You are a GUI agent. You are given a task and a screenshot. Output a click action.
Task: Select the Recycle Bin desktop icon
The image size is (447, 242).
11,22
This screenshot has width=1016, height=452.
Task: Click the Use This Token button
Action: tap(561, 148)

Your task
Update the listing above by replacing "Recycle Bin" with "Trash", leaving everything else unchanged.

Written answer
You are a GUI agent. You are given a task and a screenshot. Output a click action.
Task: Select the Trash desktop icon
The image size is (447, 242).
11,22
This screenshot has width=1016, height=452.
Task: Click the Use This Token button
Action: tap(561, 148)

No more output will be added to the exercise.